You are viewing a plain text version of this content. The canonical link for it is here.
Posted to users@pdfbox.apache.org by Piotr Rychlik <ol...@aster.pl> on 2010/04/06 12:42:25 UTC

Extracting plain text from PDF

Hi,

I have a problem with extracting plain text from PDF documents that contain polish characters.
I am using the following approach to extract text:
 ......
   File f = new File(fileName);

 PDFParser parser = new PDFParser(new FileInputStream(f));
 parser.parse();

 COSDocument cosDoc = parser.getDocument();
 PDFTextStripper pdfStripper = new PDFTextStripper();
 PDDocument pdDoc = new PDDocument(cosDoc);
 String parsedText = pdfStripper.getText(pdDoc);
 ......

parsedText is then written to a file using UTF8 encoding.

The above code works fine in most cases.
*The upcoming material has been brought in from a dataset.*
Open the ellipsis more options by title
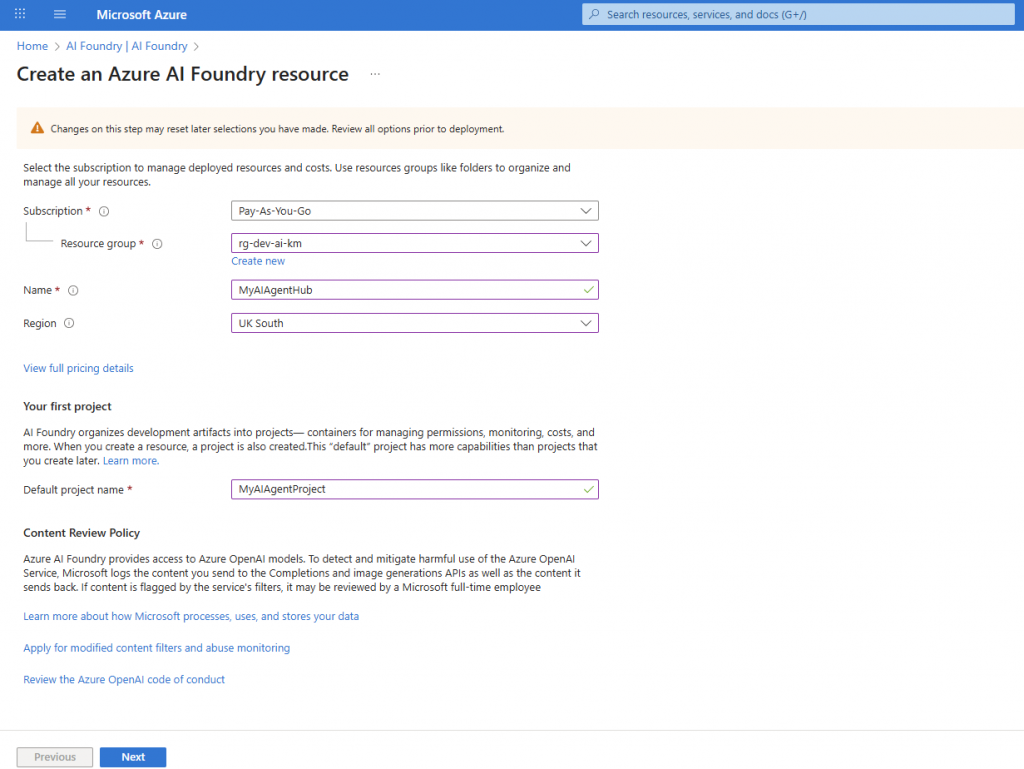The height and width of the screenshot is (769, 1024). [375, 75]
Text containing polish characters is extracted correctly.
However, I managed to find a strange .pdf file for witch the above method does not work. Polish characters are replaced. E.g. polish crossed l (ł) is replaced by %. Is there any way to fix this problem?

Regards,
Piotr Rychlik


Re: Extracting plain text from PDF

Posted by Thomas Fischer <fi...@aon.at>.
Hi Piotr,

to extract text from PDF files I use the following command:

java -Xmx256m -classpath /Library/Java/Extensions/ org.apache.pdfbox.ExtractText -encoding UTF-8 "theFile" "newName"
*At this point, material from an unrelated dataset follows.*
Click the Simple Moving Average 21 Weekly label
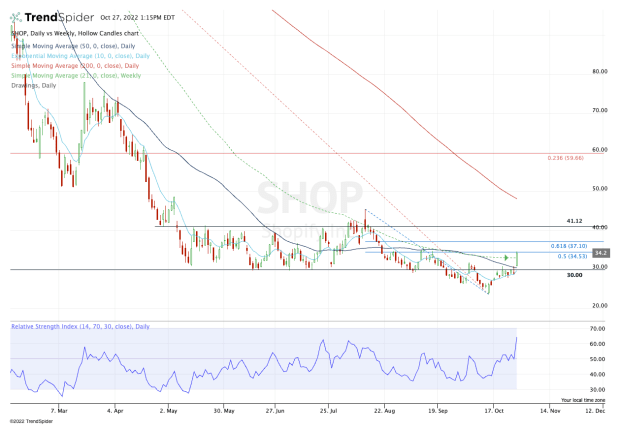This screenshot has height=426, width=620. pyautogui.click(x=76, y=76)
where classpath gives the directory of my java extensions, including PDFBox, "theFile" is the full path of the file to convert and "newName" the full path of the converted file (all in a more elaborate setting to convert all PDF files in a given directory and save them in an appropriate place, using one of several PDF converters).
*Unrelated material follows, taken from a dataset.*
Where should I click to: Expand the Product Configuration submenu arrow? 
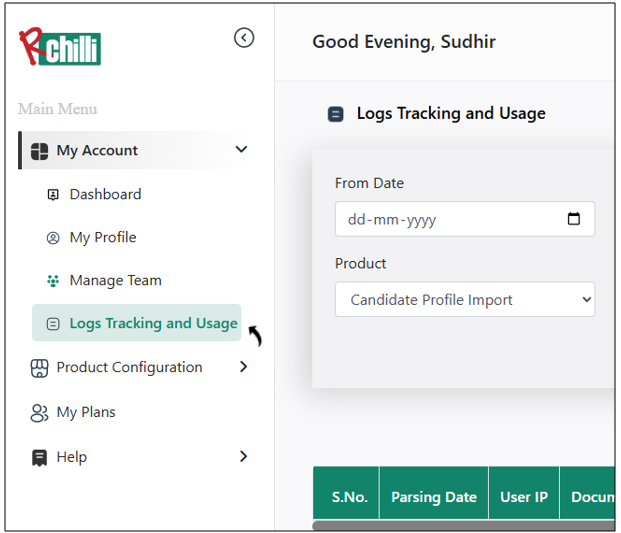click(x=243, y=368)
This usually works nicely with Polish letters. It would be interesting to take a look at your "strange .pdf file for witch the above method does not work"

All the best
Thomas

Am 06.04.2010 um 12:42 schrieb Piotr Rychlik:

> Hi,
> 
> I have a problem with extracting plain text from PDF documents that contain polish characters.
> I am using the following approach to extract text:
> ......
>   File f = new File(fileName);
> 
> PDFParser parser = new PDFParser(new FileInputStream(f));
> parser.parse();
> 
> COSDocument cosDoc = parser.getDocument();
> PDFTextStripper pdfStripper = new PDFTextStripper();
> PDDocument pdDoc = new PDDocument(cosDoc);
> String parsedText = pdfStripper.getText(pdDoc);
> ......
> 
> parsedText is then written to a file using UTF8 encoding.
> 
> The above code works fine in most cases. Text containing polish characters is extracted correctly.
> However, I managed to find a strange .pdf file for witch the above method does not work. Polish characters are replaced. E.g. polish crossed l (ł) is replaced by %. Is there any way to fix this problem?
> 
> Regards,
> Piotr Rychlik
>